Kostan Dağının dibinden bir toz dumanının yükseldiğini görünce meraklandılar. Dikkatli bakınca iki jandarmanın dörtnala atları sürerek geldiklerini gördüler. Jandarmaların geçmesi için kenara çekildiler. Atlarının ayaklarından çıkan toz bulutu jandarmaların yanlarında durması ile üzerlerini kapladı. Osman usta:
-Hayırdır onbaşı, ne oldu, yaramaz bir şey mi var?
-Yok, tanıyor musunuz? Vali Bey, Cemal öğretmeni çağırdı. Ona haber vermeye gidiyoruz.
-Ne yapacak Cemal öğretmeni?
-Bilmem, bize verilen emir, gidip alın gelin oldu.
-Cemal öğretmen benim.
-Siz misiniz, bizimle geleceksiniz.
Cemal babasına baktı. Göz göze geldiler.
-Neden çağırdığını bilmiyorum baba. Vali Bey, çağırdığına göre gitmem gerekiyor. Vilayette buluşuruz.
-Aliye hatun attan in Cemal’e verelim atı. Sen de eşeğe binersin.
Ömer yardım ederek Aliye kadını attan indirdiler. Cemal, bir sıçramada ata bindi.
-Gidelim onbaşı.
Hızla uzaklaştılar. Osman usta ise toz bulutunun dağılmasını bekledi. Cemal’in at sürmesi hoşuna gitti.
-Her yönüyle eğitmiş bu oğlan kendini. Helal olsun.
Xxx
-Sayın Valim, bu yıl ilkokullarımızdan mezun olan kız ve erkek öğrencilerimizin listesidir. Üç yüz yirmi iki, köy köy listelenmiştir.
-Güzel.
Verilen listeyi inceledi. Vilayet ile kasaba merkezlerinden mezun olan kız ve erkek öğrencileri topladı. Kalan öğrenci sayısı köylerde dört yüz on iki olduğunu görünce:
-Merkezde ve kasabalarda pansiyon durumumuz nasıl?
-Sayın Valim, her ilçede kız ve erkek öğrenci pansiyonlarımız var. Pansiyon konusunda sıkıntı yok. Merkezde ayrıca yapımı süren üçüncü pansiyonumuz da bitmek üzere. Yeni öğretim yılına sorunsuz olarak yetişecek.
-Güzel…Köylerde mezun olan öğrencilerimizi bu durumda pansiyonlara yerleştirebileceğiz.
-Evet Sayın Valim.
-Bu çok daha güzel… Şimdi önce vilayet merkezine bağlı köylerde mezun olan kız ve erkek öğrencileri eksiksiz olarak pansiyonlara yerleştireceğiz. Aynısını da ilçelerde yapacağız.

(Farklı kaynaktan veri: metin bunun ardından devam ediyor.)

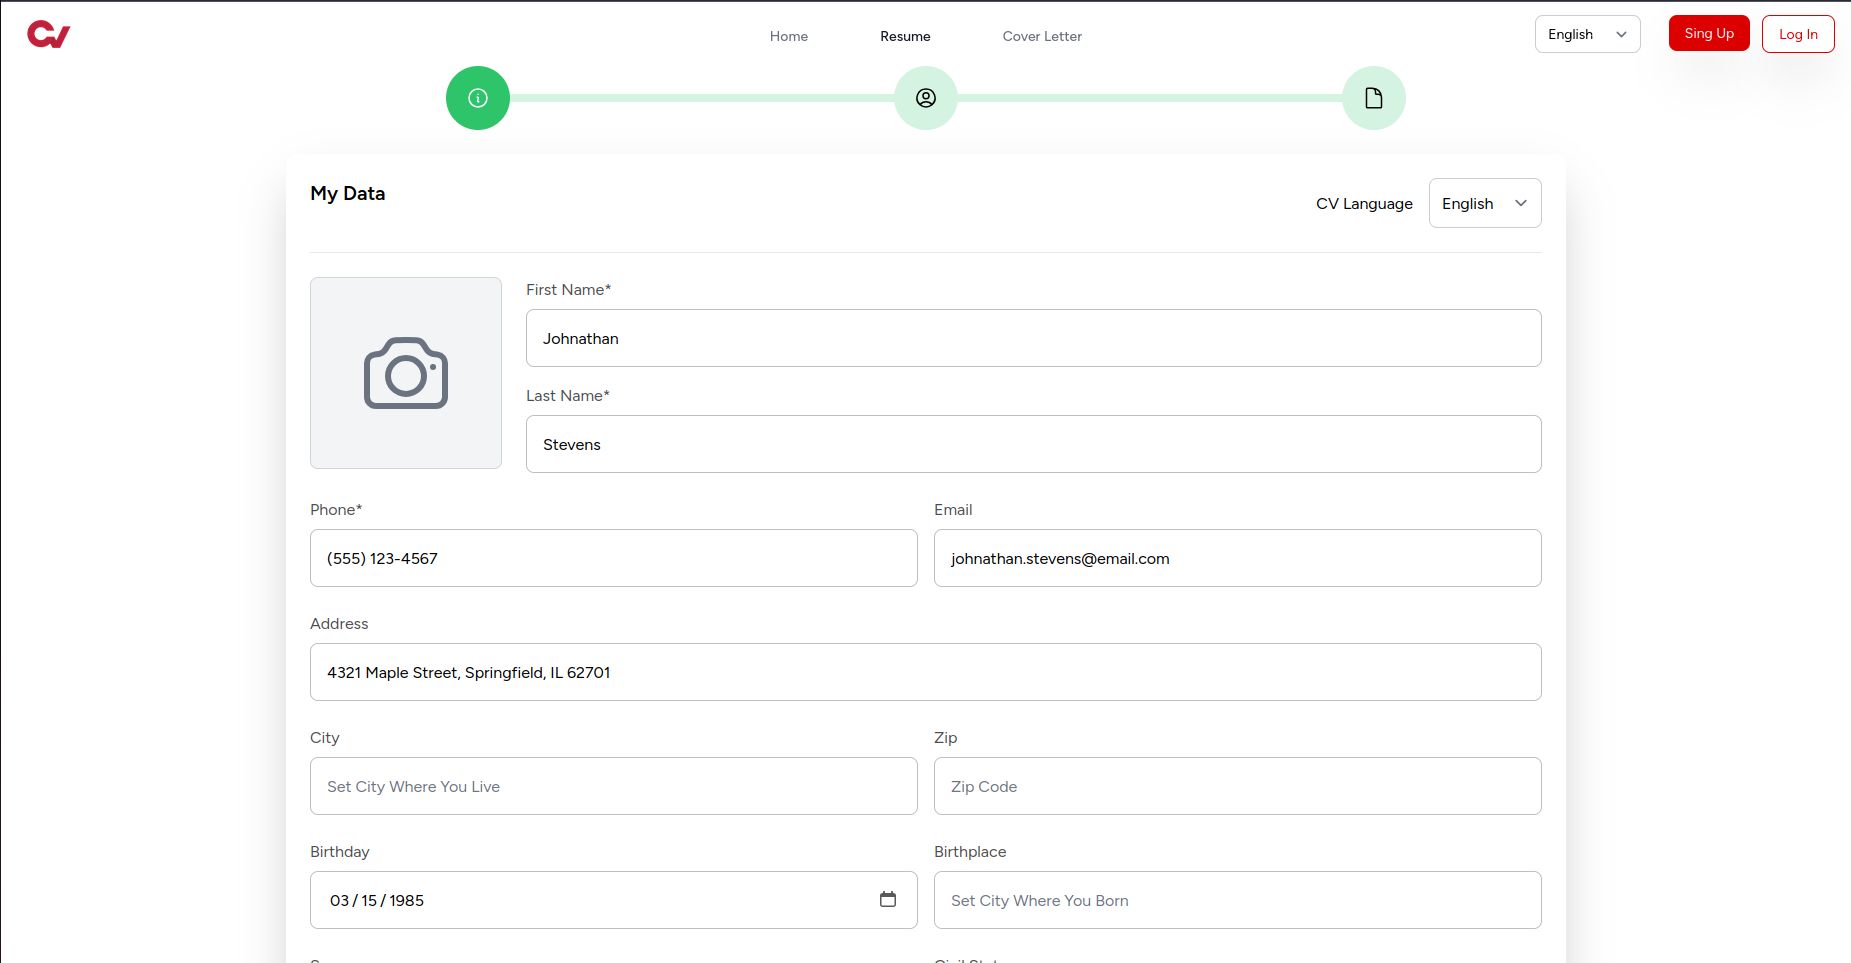1851x963 pixels.
Task: Focus the First Name field
Action: pyautogui.click(x=1033, y=338)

-Emredersiniz Sayın Valim, yalnız…
-Yalnızı ne müdür?
-Bazı köylerimiz kız çocuklarını okutmamakta diretiyorlar. Pansiyonda kalacaklarını söylediğimiz halde göndermiyorlar.

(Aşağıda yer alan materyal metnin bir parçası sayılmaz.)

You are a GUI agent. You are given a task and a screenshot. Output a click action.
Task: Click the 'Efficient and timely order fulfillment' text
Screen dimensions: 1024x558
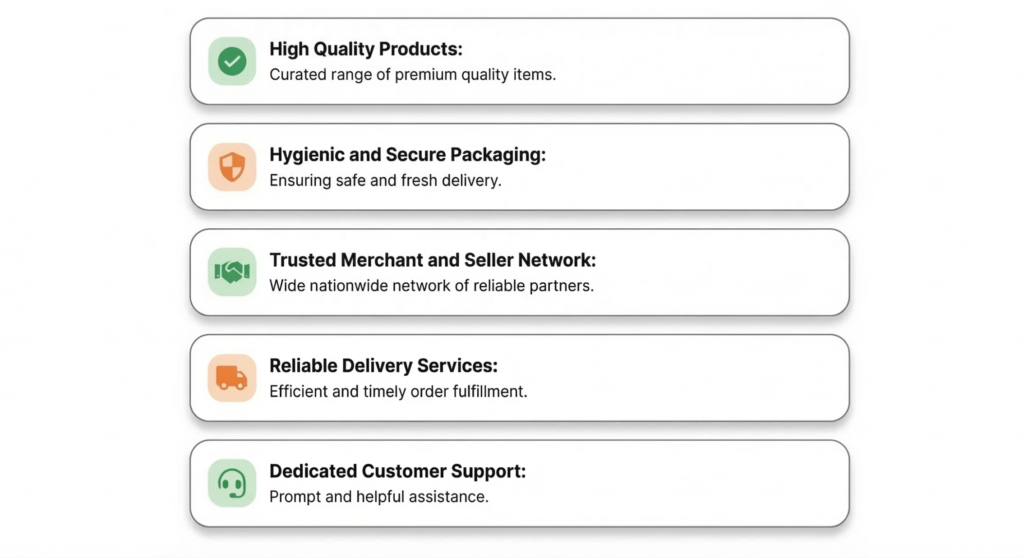pos(398,392)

-Olmaz müdür. Bütün çocuklar okullu olacak. Ana-babalarını ikna etmeye çalışın, olmayanların bir listesini isterim.
-Emredersiniz efendim.
-Bu işi kesinlikle yabana atmayın, çok titiz bir çalışma istiyorum…. Bir de şu Cemal öğretmen… Bu yaz düğününü yapacak. Çok başarılı bir öğretmen. Onu üç maaşla ödüllendirelim. Haber yolladım. Bugün burada olacak. Ödülü ile takdir belgesini hazırlayıp gel.
-Emredersiniz.
-Var mı başka bir şey?
-Efendim, köylerimizdeki bazı okullarımızda onarım sürüyor. Dosyaya koydum sayın valim.
-Çok güzel. Yeni eğitim yılına kadar her şey tamam olsun. Pansiyonları ve onarımı süren okulları takip et, aksama olmasın.
-Emredersiniz Sayın Valim.
-Tamam Şükrü. Dediğim gibi Cemal öğretmenin ödülü ile takdir belgesi hazır olsun. Birlikte verelim. Takip et, geldiğinde birlikte gelin.
-Tamam efendim.
-Çıkabilirsin. Ha, bana bir tane de çay söyle.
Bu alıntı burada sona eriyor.